Volviendo al mundo legal, en este plazo, además de animar numerosas tertulias, GPT3 aprobó raspando el examen de acceso a la abogacía de EEUU (aunque lo clavó en su versión GPT4), uno de los más exigentes, del mundo y ya se ha usado en la redacción de sentencias. Para mí, esto se queda en la anécdota. Por lo pronto, el acceso no solo a bases de datos extensas sino a una interpretación correlacionada y en lenguaje natural pone en cuestión nuestro sistema de excelencia basado en la memoria, desde la propia carrera hasta el sistema de oposición a los cuerpos superiores del estado. Pero es que, además, GPT tiene una API, un conector universal, que nos permite “colocar” esta IA detrás de cualquier servicio, desde un blog de WordPress hasta un sistema automático de consultas legales. Sé que me dirán que comete aún muchos errores, pero es que GPT, la herramienta no el chat, permite ser entrenado con un repositorio de información propio (finetuning), por una ridiculez de precio y con una barrera técnica inexistente si se hace usando alguno de los servicios de Microsoft. Puedo convertir a GPT, mi web o mi aplicación, en un experto en divorcios y dejarle que redacte las demandas con la mínima supervisión. El despacho galáctico al alcance de cualquiera, incluso de los que no son abogados. La apertura salvaje de los servicios legales sin abogados de por medio. Los abogados, con suerte, nos convertiremos en la interfaz humana de las IAs, que solo tendrán quien se lo pueda permitir. Una sociedad dividida en dos clases: los que se puedan pagar la privacidad, la seguridad y el trato con un humano, y los que no. Y, hasta aquí, mi predicción de hoy.
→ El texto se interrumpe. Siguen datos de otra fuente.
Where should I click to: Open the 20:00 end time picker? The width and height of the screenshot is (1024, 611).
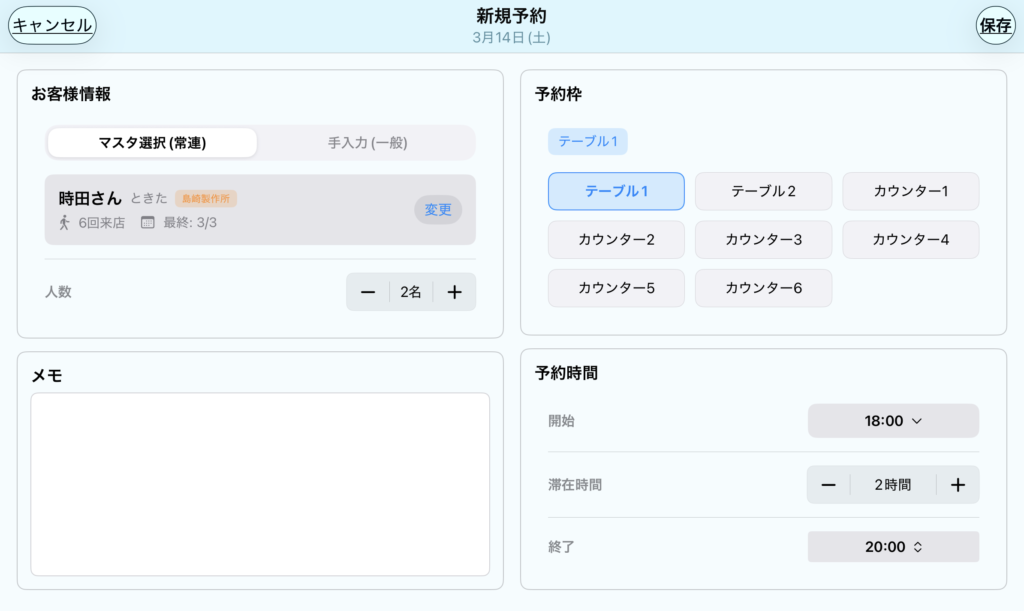click(x=892, y=547)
Los que conocen las tripas de estos sistemas, como los magos que saben el truco, no salen de su asombro. Para ellos, no es más que un sistema relacional, unos loros estocásticos que sueltan palabras correlacionadas sin entender lo que dicen. La pregunta es que si un loro es capaz de sustituir de manera eficaz una parte importante de la labor de los abogados, ¿qué dice eso de nosotros?